The culture war is made up of many small battles and this is a victory in this right direction.
It’s about time Cosmo was treated like the trashy rag it is.
Mega-retailer Walmart has agreed to restrict Cosmopolitan magazine to the periodical racks. Up until the agreement, which was made public Tuesday, Cosmo could be found in checkout lines.
The National Center On Sexual Exploitation lobbied heavily to have the often erotically-centric magazine moved out of children’s line of sight. Because who doesn’t want their children seeing “9 Best Anal Sex Positions” in bright, bold letters, plastered across a scantily clad Disney star? (Cosmo frequently publishes articles containing graphic sex tips innocuously buried between “bubblegum pink” covers and Disney star photo shoots.)
From the National Center on Sexual Exploitation:
After collaborative dialogue with NCOSE, Walmart will remove Cosmopolitan magazine from checkout lines at 5,000 stores across the country. Protecting minors from the sexually explicit material that Cosmopolitan embodies and perpetuates has been a long-time priority of NCOSE.
“This is what real change looks like in our #MeToo culture, and NCOSE is proud to work with a major corporation like Walmart to combat sexually exploitative influences in our society. Women, men, and children are bombarded daily with sexually objectifying and explicit materials, not only online, but in the checkout line at the store,” said Dawn Hawkins, Executive Director at the National Center on Sexual Exploitation.
“Cosmo sends the same messages about female sexuality as Playboy. It places women’s value primarily on their ability to sexually satisfy a man and therefore plays into the same culture where men view and treat women as inanimate sex objects. Further, Cosmo targets young girls by placing former Disney stars on its covers, despite the enclosed sexually erotic articles which describe risky sexual acts like public, intoxicated, or anal sex in detail.
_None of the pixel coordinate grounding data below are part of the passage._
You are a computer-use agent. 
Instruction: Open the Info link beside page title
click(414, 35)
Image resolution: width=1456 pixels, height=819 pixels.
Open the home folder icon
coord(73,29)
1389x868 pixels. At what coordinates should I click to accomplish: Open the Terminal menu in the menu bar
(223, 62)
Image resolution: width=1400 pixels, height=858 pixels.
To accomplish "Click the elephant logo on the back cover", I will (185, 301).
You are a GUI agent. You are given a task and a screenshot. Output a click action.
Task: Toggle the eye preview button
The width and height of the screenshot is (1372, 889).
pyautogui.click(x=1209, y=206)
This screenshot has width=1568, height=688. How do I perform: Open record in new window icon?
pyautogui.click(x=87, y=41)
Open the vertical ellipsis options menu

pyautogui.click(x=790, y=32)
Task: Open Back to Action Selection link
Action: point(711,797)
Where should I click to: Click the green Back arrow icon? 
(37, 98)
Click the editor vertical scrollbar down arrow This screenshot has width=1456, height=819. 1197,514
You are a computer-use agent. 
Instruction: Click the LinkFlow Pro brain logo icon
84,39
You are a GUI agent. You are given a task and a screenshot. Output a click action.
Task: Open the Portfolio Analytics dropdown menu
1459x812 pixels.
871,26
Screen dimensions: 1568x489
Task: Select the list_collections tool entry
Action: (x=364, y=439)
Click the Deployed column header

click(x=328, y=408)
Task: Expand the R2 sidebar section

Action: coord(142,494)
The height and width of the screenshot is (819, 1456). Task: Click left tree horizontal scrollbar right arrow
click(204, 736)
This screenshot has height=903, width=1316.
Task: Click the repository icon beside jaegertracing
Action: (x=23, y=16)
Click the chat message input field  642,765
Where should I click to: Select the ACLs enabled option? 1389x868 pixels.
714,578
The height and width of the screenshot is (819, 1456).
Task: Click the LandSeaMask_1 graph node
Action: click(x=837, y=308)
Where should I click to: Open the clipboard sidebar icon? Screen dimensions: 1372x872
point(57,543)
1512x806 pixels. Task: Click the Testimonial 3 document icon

Customers should not be forced to be exposed to this content when they are trying to check-out at the store.”
“Walmart’s removal of Cosmo from checkout lines is an incremental but significant step toward creating a culture where women and girls are valued as whole persons, rather than as sexual objects. We are grateful for Walmart’s cooperation and for Walmart leadership’s recognition that corporations must do their part to change #MeToo culture.”
The National Center On Sexual Exploitation credits Walmart’s acquiescence as the fruit of the #MeToo harvest. Buuuuut, I disagree.
#MeToo highlighted sexual abuse among the rich and powerful, and worse, the industries that actively covered for abusers. As we discussed at length, #MeToo turned into a movement that sought to paint every man as a would-be predator, while allowing consenting adult women who crossed sexual boundaries with which they were uncomfortable to blame men for their poor decisions. Those are distinctly different outcomes from a magazine’s placement introducing graphic sexual acts to children.
Where there is congruence though — both Cosmo and #MeToo objectify men and women, and as objectification implies, treat people as objects of emotional projection rather than emotional beings.
All of that to say, I’m glad someone (whether it’s for corporate feel goodness or pure intentions, I don’t care) is taking a small step to protect our children from over-sexualization. The culture war is made up of many small battles and this is a victory in this right direction.